EXERCISE DETAILS
All lines from the one containing "Store Home (48, 2135)" to the end of the material are to be given again exactly; leave out every line before it.

MATERIAL SUPPLIED
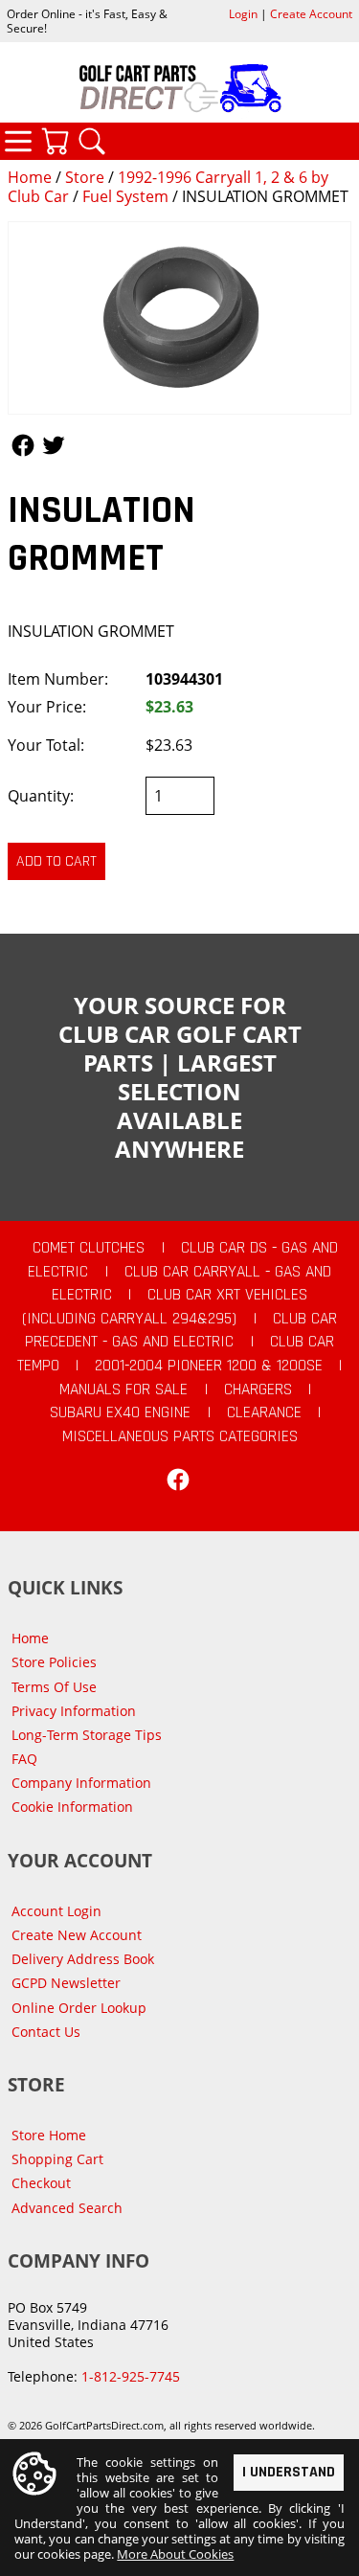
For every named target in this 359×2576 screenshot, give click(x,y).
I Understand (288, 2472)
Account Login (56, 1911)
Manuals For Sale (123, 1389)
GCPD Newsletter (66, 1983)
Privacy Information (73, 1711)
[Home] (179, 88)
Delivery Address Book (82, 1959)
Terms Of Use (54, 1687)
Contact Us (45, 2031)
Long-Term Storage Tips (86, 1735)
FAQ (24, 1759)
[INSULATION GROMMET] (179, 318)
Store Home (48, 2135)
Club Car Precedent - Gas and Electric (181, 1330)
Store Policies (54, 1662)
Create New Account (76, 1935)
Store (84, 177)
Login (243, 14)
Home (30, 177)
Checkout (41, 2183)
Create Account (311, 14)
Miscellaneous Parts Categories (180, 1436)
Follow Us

RESPONSE BELOW
Store Home (48, 2135)
Club Car Precedent - Gas and Electric (181, 1330)
Store Policies (54, 1662)
Create New Account (76, 1935)
Store (84, 177)
Login (243, 14)
Home (30, 177)
Checkout (41, 2183)
Create Account (311, 14)
Miscellaneous Parts Categories (180, 1436)
Follow Us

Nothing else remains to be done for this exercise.